Christianisation of Haemimont province in the fourth through the sixth century
01 January, 2013 – 01 January, 2016
Author: Prof. Julia Valeva, DSc, Fine Arts Department
It is time for a new study on the spread of Christianity in the ancient provinces across contemporary Bulgarian lands, including the rich newly found or newly interpreted archaeological and written materials. Addressing this issue in regard to the late-antique Haemimont province is a stage in the planned summary concerning the entire Thracian diocese. Like with the study on the province of Thrace, here also it is very important to analyse the cultural influence of Constantinople within the hinterland of which Haemimont has been located. The issue of the possible differences between the old Greek colonies on the Black Sea coastline and those in the hinterland of the country both in terms of the process of the spread of Christianity and the artistic specifics of the sites is very interesting including from a methodological point of view.

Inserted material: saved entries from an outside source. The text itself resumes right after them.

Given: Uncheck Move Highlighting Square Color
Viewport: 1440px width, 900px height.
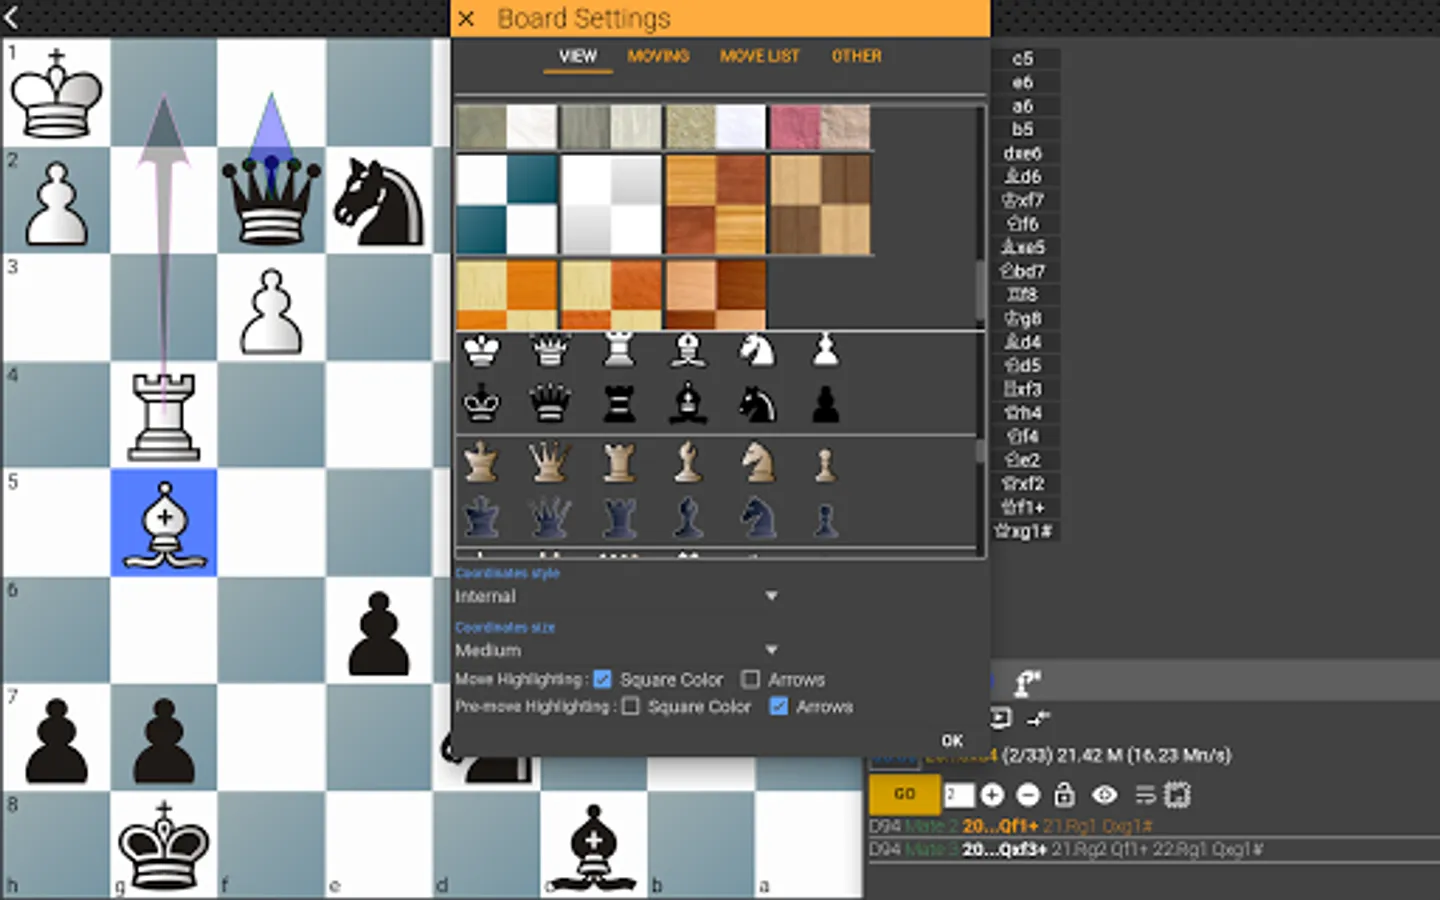Looking at the screenshot, I should point(602,679).
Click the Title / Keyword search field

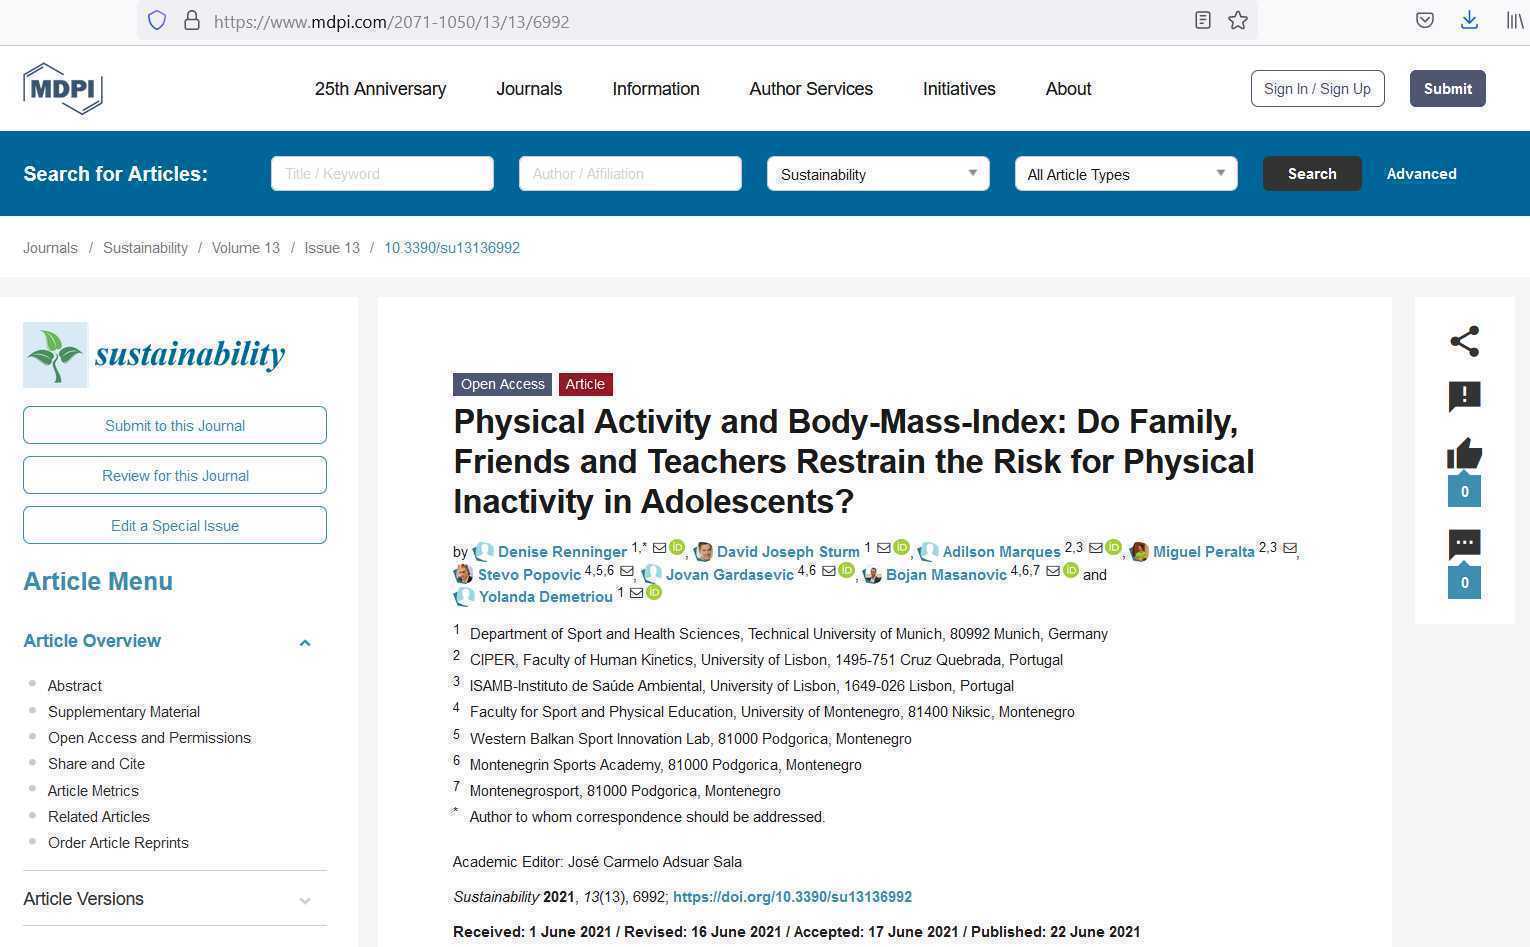point(382,174)
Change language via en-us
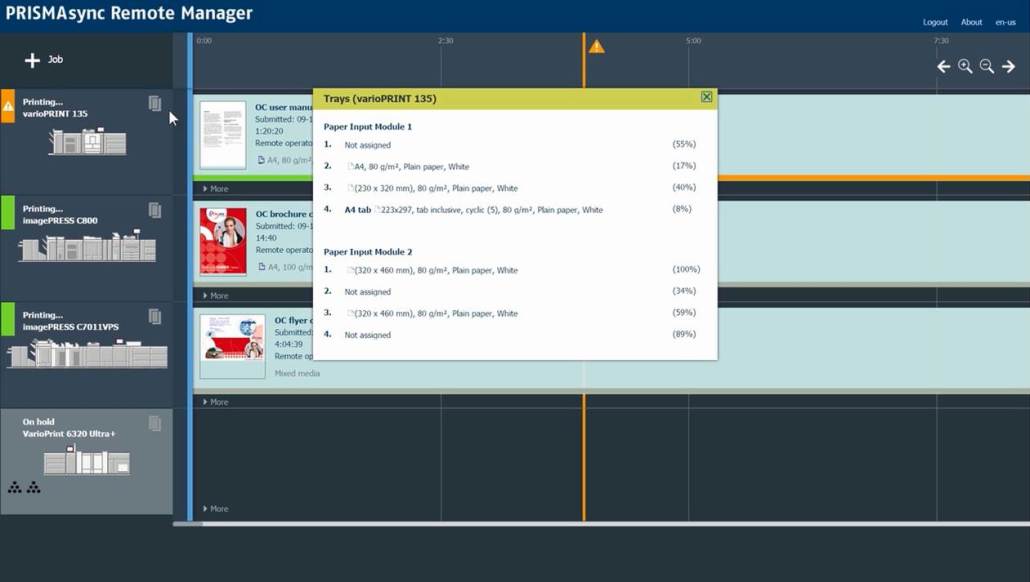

The study is interdisciplinary as it includes presentation and commentary of architecture, liturgical statuary, holy vessels, epigraphic material and literary sources (late antique church historians, decrees of the ecumenical councils, lives of saints).
Besides, the project seeks to contribute to the theoretical insights into the Christianisation of the late antique society, which enjoy active development in contemporary historical studies.
The planned work will deal with the spread of Christianity in the Balkans since the Apostolic Period until the sixth century, when probably the last mass conversions were made.
The following issues will be addressed:
1. Establishment of bishoprics;
2. Changes in town planning between the fourth and the sixth–seventh century, related to the Christianisation of the cities;
3. Religious architecture: types and regional spread; relations with Constantinople, with Greece and the construction tradition of the western frontier territories;
4. Christianity in a secular context: residential architecture;
5. Christianity in rural districts;
6. Rock-hewn monasteries;
7. Christian art.
The text of the planned work may well be published to be available for other studies on the Late Antiquity.